– Ну ладно, оставим Люсю, не твоего ума еще это дело. А вот как же с Липой? Разве ты ему не доверяешь?.
Тут пришла Маруськина очередь смутиться. С Липой они были неразлучны, несмотря на возрастные и половые различия. Липу по-настоящему звали Андреем, это фамилия у него была Липин. Он был на два года старше моей дочери, но после того, как их «взрослой» детсадовской группе поручили шефствовать над младшей, Марусиной, мальчик взял ее под персональный присмотр. Они со своей мамой заходили за ней утром, благо, жили мы на одной лестничной площадке, забирали ее в садик и вечером приводили домой. Андрюша всегда делился с ней всеми лакомствами, не давал никому в обиду, а став постарше, катал на велосипеде вокруг дома. Поначалу меня смущала эта детская любовь, потом я привыкла и даже немного забавлялась, наблюдая, как моя Маруська чисто по-женски умудряется командовать не по возрасту самостоятельным Липой.

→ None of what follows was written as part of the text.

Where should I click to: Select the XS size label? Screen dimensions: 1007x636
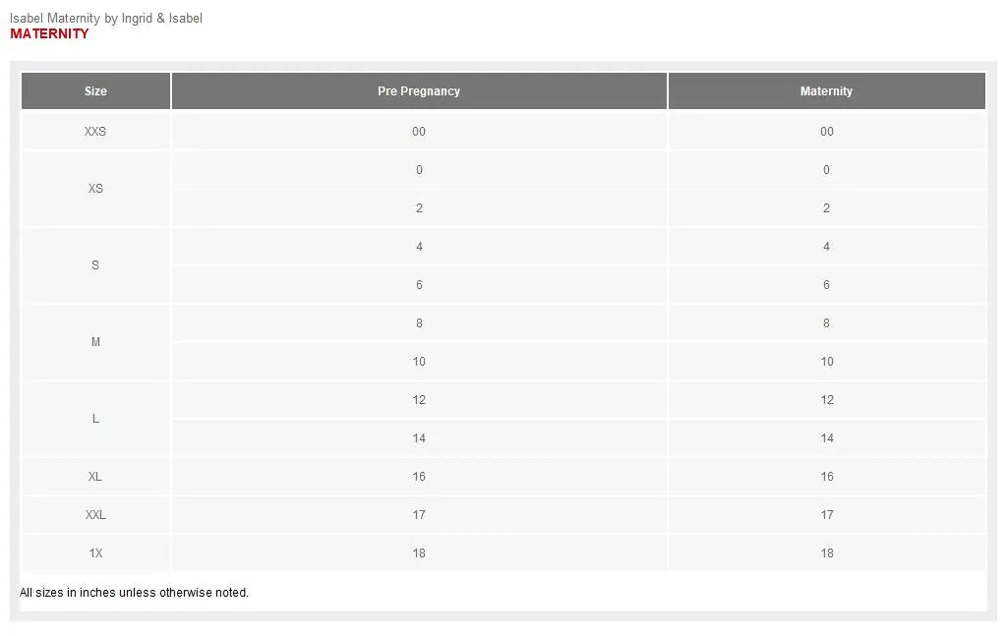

Особенно повзрослел он после смерти матери, тихой и кроткой женщины. Перед этим она долго болела, и Липе приходилось заниматься совсем не детскими и не мужскими делами. Он ходил по магазинам, убирал квартиру, готовил, решительно отклоняя все мои попытки помочь. «И не уговаривай его, – слабым голосом, но с гордостью говорила Наташа. – Он ужасно упрямый. Весь в отца».
При этом она переводила обожающий взгляд на стену, где в рамочке висела свадебная фотография: выглядевшая совершенной девочкой Наташа и ее жених, надо признать, довольно красивый парень действительно с упрямым лицом. Парень, превратившийся в Липиного папу, между тем все время проводил на работе и в командировках, что было неудивительно, потому что он служил в милиции и имел майорский чин. Он был настолько занят службой, что мы с ним так толком и не познакомились, и я никак не могла запомнить, Егор его зовут, Игнат или Илья. Что-то такое исконно русское. Больше я о нем ничего не знала, хотя мы вежливо кивали друг другу при редких встречах в подъезде.
С год назад Липа сообщил, что его папа покинул службу, и у него теперь какое-то «дело». Дело, видимо, требовало еще большего времени, чем милицейские хлопоты, потому что двенадцатилетний Липа жил теперь, можно сказать, один. Однако за папу заступался каждый раз, когда я позволяла себе неодобрительно отозваться о странной работе, мешающей отцу позаботиться о ребенке. «Он заботится, – отвечал мне Липа. – И работа у него хорошая. А я уже большой». В общем-то, до Липиного папы мне не было никакого дела, тем более, что мальчик все чаще соглашался поужинать с нами, а по выходным и пообедать, и вообще почти все время торчал у нас, что заметно отразилось на Марусиных отметках по математике. Я была довольна и в конце концов оставила его папу в покое.
Кстати, папа, расставшись с мундиром, потерял большую часть своей привлекательности. В последнее время, как ни редко и мельком я его видела, в глаза бросалось, что он плохо выбрит, неряшливо одет и, кажется, даже под хмельком. Во всяком случае, с месяц назад, поздоровавшись со мной на лестнице, он неожиданно качнулся, и пришлось буквально отталкивать его от себя. В этот момент мне стало так жаль осиротевшего Липу, на которого плевать хочет родной отец, что я нарочно со всей силы наступила папе на ногу острым каблуком. Видимо, удачно, потому что папа немедленно принял строго вертикальное положение…
– Да, Липа мой друг, – с вызовом ответила Маруся. – Но он настоящий друг, не то, что твоя Люся. А когда настоящий, все можно рассказывать. И еще он умный.
Подумав немного, она добавила:
– И мужа он у меня никогда не уведет.